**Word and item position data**
>>>>>
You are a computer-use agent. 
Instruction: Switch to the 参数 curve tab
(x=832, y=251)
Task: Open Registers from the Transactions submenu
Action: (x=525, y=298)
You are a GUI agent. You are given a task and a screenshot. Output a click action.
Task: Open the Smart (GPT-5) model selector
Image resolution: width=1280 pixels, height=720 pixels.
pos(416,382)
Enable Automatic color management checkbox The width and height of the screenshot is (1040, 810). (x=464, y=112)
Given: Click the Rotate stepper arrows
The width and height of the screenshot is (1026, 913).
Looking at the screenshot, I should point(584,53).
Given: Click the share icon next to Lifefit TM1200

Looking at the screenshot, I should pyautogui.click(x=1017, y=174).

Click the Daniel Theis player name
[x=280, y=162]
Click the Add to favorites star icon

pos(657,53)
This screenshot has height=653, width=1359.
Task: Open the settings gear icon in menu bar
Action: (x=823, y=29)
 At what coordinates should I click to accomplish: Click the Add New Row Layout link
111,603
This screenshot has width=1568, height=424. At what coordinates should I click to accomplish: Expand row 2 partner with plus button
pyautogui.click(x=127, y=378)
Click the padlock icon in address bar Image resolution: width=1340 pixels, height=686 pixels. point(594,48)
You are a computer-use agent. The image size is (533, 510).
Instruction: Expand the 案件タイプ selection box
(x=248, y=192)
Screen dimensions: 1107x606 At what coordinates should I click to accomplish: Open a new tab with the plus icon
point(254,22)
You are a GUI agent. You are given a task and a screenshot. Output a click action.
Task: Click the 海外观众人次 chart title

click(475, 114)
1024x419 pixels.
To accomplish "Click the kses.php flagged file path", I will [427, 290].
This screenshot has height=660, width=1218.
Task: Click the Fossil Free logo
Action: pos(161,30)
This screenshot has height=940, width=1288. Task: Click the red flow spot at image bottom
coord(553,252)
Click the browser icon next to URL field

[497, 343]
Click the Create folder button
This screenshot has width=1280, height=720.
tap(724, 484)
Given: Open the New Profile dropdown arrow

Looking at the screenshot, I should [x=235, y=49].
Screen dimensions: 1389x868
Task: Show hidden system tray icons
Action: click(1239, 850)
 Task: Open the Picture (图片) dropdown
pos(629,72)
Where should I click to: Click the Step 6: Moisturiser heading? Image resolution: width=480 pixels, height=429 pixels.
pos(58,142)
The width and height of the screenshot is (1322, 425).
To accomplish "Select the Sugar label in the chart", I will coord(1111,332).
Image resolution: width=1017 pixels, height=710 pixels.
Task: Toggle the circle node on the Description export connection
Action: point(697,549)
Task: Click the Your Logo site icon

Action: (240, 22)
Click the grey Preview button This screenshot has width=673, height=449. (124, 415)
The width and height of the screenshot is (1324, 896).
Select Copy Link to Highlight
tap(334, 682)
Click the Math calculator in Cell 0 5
<<<<<
**What the task requires**
Rename "GUI agent" to "interface agent" throughout the entries above, and reproduce them with everything else left unchanged.

**Answer to this task**
You are a computer-use agent. 
Instruction: Switch to the 参数 curve tab
(x=832, y=251)
Task: Open Registers from the Transactions submenu
Action: (x=525, y=298)
You are a interface agent. You are given a task and a screenshot. Output a click action.
Task: Open the Smart (GPT-5) model selector
Image resolution: width=1280 pixels, height=720 pixels.
pos(416,382)
Enable Automatic color management checkbox The width and height of the screenshot is (1040, 810). (x=464, y=112)
Given: Click the Rotate stepper arrows
The width and height of the screenshot is (1026, 913).
Looking at the screenshot, I should point(584,53).
Given: Click the share icon next to Lifefit TM1200

Looking at the screenshot, I should pyautogui.click(x=1017, y=174).

Click the Daniel Theis player name
[x=280, y=162]
Click the Add to favorites star icon

pos(657,53)
This screenshot has height=653, width=1359.
Task: Open the settings gear icon in menu bar
Action: (x=823, y=29)
 At what coordinates should I click to accomplish: Click the Add New Row Layout link
111,603
This screenshot has width=1568, height=424. At what coordinates should I click to accomplish: Expand row 2 partner with plus button
pyautogui.click(x=127, y=378)
Click the padlock icon in address bar Image resolution: width=1340 pixels, height=686 pixels. point(594,48)
You are a computer-use agent. The image size is (533, 510).
Instruction: Expand the 案件タイプ selection box
(x=248, y=192)
Screen dimensions: 1107x606 At what coordinates should I click to accomplish: Open a new tab with the plus icon
point(254,22)
You are a interface agent. You are given a task and a screenshot. Output a click action.
Task: Click the 海外观众人次 chart title

click(475, 114)
1024x419 pixels.
To accomplish "Click the kses.php flagged file path", I will [427, 290].
This screenshot has height=660, width=1218.
Task: Click the Fossil Free logo
Action: pos(161,30)
This screenshot has height=940, width=1288. Task: Click the red flow spot at image bottom
coord(553,252)
Click the browser icon next to URL field

[497, 343]
Click the Create folder button
This screenshot has width=1280, height=720.
tap(724, 484)
Given: Open the New Profile dropdown arrow

Looking at the screenshot, I should [x=235, y=49].
Screen dimensions: 1389x868
Task: Show hidden system tray icons
Action: click(1239, 850)
 Task: Open the Picture (图片) dropdown
pos(629,72)
Where should I click to: Click the Step 6: Moisturiser heading? Image resolution: width=480 pixels, height=429 pixels.
pos(58,142)
The width and height of the screenshot is (1322, 425).
To accomplish "Select the Sugar label in the chart", I will coord(1111,332).
Image resolution: width=1017 pixels, height=710 pixels.
Task: Toggle the circle node on the Description export connection
Action: point(697,549)
Task: Click the Your Logo site icon

Action: (240, 22)
Click the grey Preview button This screenshot has width=673, height=449. (124, 415)
The width and height of the screenshot is (1324, 896).
Select Copy Link to Highlight
tap(334, 682)
Click the Math calculator in Cell 0 5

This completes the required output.